Work request »
Look through the entries that follow and return each line that has the string "gauge".

----- Data to process -----

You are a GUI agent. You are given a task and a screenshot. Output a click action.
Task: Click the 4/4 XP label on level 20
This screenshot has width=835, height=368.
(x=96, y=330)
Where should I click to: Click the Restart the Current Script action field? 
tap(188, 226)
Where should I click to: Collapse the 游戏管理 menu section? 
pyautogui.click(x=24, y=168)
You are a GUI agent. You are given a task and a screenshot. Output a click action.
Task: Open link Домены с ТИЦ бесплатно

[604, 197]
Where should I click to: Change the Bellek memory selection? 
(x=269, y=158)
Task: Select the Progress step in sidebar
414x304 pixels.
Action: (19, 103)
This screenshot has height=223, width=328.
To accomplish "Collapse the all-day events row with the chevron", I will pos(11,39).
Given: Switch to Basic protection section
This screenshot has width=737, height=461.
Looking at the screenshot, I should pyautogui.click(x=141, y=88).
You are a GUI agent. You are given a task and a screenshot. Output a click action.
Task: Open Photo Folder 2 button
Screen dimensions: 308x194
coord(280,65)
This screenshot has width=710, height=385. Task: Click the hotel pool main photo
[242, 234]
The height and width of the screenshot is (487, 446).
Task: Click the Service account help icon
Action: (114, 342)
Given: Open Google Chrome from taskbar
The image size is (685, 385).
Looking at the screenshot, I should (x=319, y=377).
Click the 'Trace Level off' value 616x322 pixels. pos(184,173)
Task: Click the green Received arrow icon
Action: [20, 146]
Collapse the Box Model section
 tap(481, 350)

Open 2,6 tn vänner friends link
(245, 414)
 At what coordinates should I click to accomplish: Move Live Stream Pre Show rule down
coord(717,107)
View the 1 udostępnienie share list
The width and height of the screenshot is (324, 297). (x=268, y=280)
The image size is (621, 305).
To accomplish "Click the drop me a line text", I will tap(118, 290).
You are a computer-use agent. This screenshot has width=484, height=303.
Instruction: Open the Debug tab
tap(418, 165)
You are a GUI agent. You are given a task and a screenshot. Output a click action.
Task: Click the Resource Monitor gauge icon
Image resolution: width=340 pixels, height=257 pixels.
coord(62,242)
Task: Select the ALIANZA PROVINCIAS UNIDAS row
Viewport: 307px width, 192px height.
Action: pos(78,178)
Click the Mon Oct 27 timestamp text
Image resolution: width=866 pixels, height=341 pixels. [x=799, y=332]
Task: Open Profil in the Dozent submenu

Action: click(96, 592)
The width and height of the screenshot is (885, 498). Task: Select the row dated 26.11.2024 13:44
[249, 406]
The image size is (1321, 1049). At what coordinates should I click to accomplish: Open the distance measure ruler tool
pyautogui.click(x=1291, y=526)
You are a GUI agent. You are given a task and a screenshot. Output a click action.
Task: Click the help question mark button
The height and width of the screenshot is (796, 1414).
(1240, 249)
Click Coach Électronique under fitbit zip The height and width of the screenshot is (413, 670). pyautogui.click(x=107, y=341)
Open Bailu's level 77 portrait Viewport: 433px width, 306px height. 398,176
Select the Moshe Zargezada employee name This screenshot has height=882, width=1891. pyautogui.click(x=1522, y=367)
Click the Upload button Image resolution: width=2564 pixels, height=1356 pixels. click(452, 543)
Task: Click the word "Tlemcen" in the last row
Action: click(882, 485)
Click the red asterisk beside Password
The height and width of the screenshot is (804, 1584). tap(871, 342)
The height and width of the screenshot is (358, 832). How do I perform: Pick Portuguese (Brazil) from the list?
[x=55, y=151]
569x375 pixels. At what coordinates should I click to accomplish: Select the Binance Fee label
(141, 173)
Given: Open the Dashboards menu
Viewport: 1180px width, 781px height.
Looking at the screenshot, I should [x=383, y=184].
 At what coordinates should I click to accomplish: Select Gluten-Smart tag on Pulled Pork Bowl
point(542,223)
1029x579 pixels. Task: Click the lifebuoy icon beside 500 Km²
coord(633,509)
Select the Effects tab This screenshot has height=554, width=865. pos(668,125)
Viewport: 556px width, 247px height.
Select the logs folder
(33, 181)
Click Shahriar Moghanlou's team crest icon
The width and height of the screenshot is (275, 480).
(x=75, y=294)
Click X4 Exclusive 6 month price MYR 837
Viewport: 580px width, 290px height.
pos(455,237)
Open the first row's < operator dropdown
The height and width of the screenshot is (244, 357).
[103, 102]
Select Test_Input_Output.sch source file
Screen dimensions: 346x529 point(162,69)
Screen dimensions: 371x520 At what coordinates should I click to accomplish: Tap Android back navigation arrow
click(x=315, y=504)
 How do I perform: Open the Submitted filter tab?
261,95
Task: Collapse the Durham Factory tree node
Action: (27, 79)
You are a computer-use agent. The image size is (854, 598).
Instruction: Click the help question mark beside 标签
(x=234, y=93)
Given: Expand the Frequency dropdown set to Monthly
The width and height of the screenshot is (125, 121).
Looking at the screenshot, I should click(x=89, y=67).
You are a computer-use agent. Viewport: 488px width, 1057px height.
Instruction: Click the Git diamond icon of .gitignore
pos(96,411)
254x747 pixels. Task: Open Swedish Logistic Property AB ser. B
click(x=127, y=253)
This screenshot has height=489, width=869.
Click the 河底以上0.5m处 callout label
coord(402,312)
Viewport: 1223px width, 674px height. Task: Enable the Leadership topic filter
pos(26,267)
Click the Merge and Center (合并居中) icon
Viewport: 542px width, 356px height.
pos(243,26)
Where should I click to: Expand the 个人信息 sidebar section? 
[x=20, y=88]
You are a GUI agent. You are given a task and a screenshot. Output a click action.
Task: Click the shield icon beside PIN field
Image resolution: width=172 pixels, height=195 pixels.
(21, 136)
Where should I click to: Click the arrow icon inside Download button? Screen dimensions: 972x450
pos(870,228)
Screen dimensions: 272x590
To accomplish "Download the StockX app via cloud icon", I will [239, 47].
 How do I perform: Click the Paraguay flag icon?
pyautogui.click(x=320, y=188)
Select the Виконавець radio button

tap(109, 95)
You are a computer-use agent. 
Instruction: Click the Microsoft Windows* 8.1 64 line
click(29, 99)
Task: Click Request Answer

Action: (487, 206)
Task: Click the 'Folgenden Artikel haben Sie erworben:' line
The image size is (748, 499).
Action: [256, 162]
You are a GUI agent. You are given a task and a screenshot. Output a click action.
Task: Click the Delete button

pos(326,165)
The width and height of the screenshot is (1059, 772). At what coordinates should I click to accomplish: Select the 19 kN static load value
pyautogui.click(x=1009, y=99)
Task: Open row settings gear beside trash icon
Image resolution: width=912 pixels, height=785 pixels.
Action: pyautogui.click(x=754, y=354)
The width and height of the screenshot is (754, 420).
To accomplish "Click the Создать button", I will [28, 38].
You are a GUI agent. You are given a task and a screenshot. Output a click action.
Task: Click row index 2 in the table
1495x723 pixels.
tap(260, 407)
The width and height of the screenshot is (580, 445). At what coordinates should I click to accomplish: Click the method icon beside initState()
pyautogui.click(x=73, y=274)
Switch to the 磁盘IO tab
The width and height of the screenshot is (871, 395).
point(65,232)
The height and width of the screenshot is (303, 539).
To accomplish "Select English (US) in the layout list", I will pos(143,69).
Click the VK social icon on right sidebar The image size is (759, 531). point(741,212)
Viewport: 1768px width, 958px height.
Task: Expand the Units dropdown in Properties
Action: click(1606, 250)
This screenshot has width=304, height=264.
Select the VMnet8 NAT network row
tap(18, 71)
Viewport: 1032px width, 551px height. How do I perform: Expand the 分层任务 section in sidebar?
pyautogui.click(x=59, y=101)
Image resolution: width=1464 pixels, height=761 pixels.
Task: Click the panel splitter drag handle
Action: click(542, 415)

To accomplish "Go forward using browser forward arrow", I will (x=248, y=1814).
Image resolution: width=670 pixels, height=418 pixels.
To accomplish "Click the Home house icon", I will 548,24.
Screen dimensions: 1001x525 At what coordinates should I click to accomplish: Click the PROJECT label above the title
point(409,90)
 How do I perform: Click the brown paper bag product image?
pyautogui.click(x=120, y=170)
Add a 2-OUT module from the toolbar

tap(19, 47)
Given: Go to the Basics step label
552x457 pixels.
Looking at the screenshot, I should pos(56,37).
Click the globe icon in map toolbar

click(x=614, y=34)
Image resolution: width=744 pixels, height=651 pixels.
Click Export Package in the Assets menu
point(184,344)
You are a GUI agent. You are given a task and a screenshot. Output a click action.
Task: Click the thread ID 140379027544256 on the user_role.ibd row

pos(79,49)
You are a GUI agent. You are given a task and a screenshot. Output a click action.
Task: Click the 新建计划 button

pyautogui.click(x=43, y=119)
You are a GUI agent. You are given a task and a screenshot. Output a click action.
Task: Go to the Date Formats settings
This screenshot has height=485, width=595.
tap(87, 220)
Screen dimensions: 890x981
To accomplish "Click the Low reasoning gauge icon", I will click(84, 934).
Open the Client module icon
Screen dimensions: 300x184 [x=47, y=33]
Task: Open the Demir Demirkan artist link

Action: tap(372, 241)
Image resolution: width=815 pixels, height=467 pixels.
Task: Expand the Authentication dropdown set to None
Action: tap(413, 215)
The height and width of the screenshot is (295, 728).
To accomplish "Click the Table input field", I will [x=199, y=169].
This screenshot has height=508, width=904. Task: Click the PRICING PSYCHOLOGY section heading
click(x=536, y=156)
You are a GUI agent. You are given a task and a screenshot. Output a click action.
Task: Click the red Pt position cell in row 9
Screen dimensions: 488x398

-----

Result »
Task: Click the Resource Monitor gauge icon
To accomplish "Click the Low reasoning gauge icon", I will click(84, 934).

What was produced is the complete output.